> TASK PROMPT
Across the whole listing, filter for the string "computer" and copy every line that has it.

> RECORDED INFORMATION
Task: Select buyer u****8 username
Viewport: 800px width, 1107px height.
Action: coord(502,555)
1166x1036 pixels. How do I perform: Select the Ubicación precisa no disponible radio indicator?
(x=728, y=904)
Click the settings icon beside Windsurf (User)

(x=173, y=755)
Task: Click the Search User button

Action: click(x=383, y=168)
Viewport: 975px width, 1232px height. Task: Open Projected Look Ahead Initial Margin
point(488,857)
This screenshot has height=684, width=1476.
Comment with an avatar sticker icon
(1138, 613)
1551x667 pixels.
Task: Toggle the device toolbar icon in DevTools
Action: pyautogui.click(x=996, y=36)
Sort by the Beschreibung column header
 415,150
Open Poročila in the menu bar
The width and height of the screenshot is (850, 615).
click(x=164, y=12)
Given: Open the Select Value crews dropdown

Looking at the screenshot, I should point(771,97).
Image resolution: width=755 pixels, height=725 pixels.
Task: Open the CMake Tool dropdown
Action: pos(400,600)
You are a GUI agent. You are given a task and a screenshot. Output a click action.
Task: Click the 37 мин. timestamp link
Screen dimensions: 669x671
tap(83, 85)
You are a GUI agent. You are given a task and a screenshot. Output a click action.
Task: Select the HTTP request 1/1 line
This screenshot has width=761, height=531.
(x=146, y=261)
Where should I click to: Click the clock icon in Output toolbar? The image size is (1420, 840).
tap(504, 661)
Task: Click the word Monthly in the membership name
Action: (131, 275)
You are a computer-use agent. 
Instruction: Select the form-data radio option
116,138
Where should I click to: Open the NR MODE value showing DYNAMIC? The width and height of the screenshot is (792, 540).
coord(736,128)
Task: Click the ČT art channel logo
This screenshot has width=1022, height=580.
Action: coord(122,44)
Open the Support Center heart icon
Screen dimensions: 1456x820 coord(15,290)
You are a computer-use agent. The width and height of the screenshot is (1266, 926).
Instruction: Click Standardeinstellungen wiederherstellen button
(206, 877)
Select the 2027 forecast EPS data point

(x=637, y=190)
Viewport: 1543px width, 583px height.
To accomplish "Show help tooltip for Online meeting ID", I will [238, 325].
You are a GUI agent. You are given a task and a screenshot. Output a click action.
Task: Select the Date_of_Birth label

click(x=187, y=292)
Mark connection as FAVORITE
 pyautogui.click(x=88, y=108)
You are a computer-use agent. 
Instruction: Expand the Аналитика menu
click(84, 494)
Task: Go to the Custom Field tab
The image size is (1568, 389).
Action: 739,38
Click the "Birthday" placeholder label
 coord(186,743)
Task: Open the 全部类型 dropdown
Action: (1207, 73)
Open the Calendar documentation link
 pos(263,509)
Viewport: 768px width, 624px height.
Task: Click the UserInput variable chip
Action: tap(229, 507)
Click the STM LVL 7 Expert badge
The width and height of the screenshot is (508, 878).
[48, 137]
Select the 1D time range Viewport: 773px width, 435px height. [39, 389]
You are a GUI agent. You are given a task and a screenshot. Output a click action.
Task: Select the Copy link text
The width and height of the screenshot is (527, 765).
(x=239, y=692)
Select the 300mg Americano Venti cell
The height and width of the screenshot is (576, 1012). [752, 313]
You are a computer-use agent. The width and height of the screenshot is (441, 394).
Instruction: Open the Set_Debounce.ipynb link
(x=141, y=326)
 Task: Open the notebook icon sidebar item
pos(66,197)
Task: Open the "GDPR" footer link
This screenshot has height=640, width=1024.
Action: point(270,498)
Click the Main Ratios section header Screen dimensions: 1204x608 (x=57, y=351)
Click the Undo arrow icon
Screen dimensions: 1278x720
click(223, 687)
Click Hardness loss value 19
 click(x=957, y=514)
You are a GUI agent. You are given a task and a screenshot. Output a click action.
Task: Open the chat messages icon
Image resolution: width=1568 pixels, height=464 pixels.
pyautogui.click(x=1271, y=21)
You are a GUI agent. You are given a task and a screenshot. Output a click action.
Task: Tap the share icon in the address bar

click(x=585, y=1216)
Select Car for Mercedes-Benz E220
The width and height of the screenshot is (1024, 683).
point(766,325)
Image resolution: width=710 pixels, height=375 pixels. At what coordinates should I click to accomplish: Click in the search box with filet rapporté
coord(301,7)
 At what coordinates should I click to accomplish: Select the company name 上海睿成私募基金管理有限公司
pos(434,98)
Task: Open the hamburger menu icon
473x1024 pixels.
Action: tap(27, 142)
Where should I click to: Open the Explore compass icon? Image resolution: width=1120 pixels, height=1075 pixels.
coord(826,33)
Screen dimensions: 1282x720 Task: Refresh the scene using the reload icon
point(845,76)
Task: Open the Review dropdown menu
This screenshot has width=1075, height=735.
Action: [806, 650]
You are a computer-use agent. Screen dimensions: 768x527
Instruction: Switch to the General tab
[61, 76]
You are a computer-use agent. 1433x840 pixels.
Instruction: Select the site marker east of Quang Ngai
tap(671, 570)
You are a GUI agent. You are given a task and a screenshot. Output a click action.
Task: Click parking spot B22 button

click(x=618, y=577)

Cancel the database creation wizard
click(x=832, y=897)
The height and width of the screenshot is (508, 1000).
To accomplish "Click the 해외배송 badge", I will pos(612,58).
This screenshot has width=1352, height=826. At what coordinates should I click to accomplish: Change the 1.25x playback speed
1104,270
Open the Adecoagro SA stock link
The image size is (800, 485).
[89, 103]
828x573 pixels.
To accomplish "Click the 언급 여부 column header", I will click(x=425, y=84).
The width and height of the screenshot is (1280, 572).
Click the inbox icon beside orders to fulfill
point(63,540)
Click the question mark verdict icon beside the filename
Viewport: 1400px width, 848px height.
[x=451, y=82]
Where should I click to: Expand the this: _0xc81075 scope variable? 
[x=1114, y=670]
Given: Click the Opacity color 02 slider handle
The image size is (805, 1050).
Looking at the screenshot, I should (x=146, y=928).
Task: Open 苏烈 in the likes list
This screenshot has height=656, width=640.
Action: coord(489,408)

> WRITTEN RESPONSE
You are a computer-use agent. 
You are a computer-use agent. The width and height of the screenshot is (1266, 926).
You are a computer-use agent. 
You are a computer-use agent. The width and height of the screenshot is (441, 394).
You are a computer-use agent. Screen dimensions: 768x527
You are a computer-use agent. 1433x840 pixels.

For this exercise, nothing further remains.